If you have any questions about this or any other legal subject, please feel free to give us a call at 757-234-4650 or visit our website at

Veteran’s Aid and Attendance

Sunday, May 15th, 2011

Elder Law attorneys work with their clients to try to maintain the lifestyle that the client wants.  One of the ways that Elder Law attorneys do this is by helping the client find benefits that are available to them.

Even though its been around for a long time, a lot of people still don’t know about the Veteran’s benefit known as ‘Aid and Attendance’.

Every veteran who has served at least 90 days of active duty, with at least one of those days during a period that is designated as ‘a period of war’, and who left the service with anything other than a dishonorable discharge might be eligible.  The benefit is also possibly available to the widow or widower of a deceased veteran who met the service eligibility requirements.

You can check HERE to determine if  your service included at least one day during a period of war.  Note that while you had to be on active duty for at least one day during a period of war, you did not actually need to be stationed in a combat zone.

In addition to the service eligibility, the veteran (or spouse of deceased veteran) must meet some medical and financial requirements before they can receive this benefit.

The medical requirements are that the person requesting the benefit must NEED assistance with daily tasks such as bathing, dressing, eating, cooking, taking medications, etc.  There are no specific details as to what is required to prove a NEED and each application is evaluated individually.  As a practical matter, if the person can and does drive, it is practically impossible to prove that they NEED assistance with daily tasks.

The basic requirements also state that the person requesting the benefit must have a financial need.  Again, each application is evaluated individually and there are no definite limits.  While the stated requirements say that the applicant can have up to $80,000 in assets, the practical experience is that some people with assets as low as $50,000 have been declined.  The safer approach would be to have no more than $40,000 in assets.  There is also an income requirement.  Note that there is no ‘look back’ period for this benefit, unlike the ‘look back’ period that comes into play when you apply for medicaid.

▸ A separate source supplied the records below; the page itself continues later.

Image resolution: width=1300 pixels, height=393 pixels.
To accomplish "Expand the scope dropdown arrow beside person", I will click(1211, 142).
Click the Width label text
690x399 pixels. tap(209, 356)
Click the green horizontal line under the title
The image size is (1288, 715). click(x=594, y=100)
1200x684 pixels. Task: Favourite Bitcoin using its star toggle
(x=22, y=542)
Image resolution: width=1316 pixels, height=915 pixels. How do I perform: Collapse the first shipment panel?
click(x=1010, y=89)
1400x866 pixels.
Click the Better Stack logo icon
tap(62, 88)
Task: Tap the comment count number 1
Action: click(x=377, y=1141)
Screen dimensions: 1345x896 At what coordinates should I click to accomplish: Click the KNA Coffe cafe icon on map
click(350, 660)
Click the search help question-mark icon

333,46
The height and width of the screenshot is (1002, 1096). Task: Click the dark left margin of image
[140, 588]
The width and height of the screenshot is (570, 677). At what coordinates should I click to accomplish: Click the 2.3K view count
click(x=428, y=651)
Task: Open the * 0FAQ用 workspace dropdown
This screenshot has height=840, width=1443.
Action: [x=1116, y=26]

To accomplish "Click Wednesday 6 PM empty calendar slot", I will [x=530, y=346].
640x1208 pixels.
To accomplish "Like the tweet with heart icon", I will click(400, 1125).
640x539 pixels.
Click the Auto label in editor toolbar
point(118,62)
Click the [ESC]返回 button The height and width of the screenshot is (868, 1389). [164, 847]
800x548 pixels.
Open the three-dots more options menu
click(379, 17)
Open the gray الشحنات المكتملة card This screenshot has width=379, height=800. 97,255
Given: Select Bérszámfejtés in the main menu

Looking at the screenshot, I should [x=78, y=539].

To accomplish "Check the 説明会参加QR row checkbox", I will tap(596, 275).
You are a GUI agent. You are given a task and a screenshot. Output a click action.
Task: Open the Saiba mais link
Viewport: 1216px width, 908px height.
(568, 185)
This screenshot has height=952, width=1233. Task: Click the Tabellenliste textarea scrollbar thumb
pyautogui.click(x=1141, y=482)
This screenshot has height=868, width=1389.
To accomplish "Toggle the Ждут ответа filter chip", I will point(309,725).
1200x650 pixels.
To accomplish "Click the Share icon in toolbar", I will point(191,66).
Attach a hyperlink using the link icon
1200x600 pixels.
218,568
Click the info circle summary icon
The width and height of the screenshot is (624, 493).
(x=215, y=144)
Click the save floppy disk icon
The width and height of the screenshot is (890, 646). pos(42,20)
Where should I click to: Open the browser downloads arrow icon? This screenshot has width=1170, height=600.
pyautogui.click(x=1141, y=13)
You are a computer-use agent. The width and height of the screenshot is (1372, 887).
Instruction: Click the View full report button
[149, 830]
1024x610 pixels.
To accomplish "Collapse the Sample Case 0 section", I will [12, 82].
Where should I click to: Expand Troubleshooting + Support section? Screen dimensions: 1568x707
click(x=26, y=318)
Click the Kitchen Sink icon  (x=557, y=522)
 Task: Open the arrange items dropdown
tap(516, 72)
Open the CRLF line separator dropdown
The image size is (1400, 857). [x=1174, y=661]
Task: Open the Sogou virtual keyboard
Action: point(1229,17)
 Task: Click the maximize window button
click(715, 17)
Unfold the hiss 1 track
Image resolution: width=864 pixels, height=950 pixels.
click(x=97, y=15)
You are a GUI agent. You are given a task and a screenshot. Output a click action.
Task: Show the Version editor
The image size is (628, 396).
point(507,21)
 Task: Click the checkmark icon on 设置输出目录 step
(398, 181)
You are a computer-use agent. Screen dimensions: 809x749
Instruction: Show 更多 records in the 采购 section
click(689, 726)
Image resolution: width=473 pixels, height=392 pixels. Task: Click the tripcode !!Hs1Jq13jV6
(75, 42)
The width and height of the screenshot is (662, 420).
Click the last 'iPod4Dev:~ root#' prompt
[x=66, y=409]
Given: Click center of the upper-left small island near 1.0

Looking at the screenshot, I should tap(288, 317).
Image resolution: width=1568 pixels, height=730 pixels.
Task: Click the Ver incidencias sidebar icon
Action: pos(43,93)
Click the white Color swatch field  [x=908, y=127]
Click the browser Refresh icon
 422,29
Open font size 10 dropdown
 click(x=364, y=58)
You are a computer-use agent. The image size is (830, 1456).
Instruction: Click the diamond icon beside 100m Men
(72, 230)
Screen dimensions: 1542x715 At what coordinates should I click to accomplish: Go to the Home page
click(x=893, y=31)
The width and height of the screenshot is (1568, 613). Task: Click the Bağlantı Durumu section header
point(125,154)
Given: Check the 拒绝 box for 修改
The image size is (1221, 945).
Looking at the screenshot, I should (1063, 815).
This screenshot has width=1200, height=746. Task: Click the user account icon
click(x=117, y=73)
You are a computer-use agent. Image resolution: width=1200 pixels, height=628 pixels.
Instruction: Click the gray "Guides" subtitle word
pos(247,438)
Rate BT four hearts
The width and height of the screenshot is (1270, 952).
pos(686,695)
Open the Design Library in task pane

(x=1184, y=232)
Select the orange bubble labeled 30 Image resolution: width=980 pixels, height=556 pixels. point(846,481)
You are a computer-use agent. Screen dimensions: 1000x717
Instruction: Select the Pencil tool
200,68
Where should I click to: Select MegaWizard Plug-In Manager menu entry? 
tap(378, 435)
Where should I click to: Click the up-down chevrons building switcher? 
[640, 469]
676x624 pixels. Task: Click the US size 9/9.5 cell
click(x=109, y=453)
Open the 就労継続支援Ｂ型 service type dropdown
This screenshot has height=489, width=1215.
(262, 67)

If you apply for this benefit and are declined, you must wait at least one year before you can apply again.  That is why it is important to try to get the information correct the first time.  It would be a very sad event if the applicant was denied the benefit for some reason, but then things changed a month later that would have made them eligible and they had to wait a whole year to reapply.

The details of applying for this benefit are complex, even though they seem deceptively simple.  There are forms available for you to do this yourself, but you might want to consider working with someone that can help you get things right the first time.  There are also a lot of people that claim to be able to assist you in the application process for a fee, but often those people don’t have a lot of experience in getting claims approved.  It would be a good idea to ask your prospective assistant how many of the Aid and Attendance claims have resulted in approved benefits?

How much can you receive?  For 2011, the maximum benefit for a veteran is $1,644 per month; the maximum benefit for a veteran and spouse is $1,949 per month; the maximum benefit for a surviving spouse is $1,056 per month.; the maximum benefit for a veteran married to a veteran is $2,540 per month.  Note that these are maximum amounts and the actual benefit that is approved may be less than these amounts based on other criteria.

It is also very important for you to remember that once you have been approved for this benefit, you will need to respond annually to the request for information from the Veterans’ Administration to make sure you continue to meet the eligibility requirements.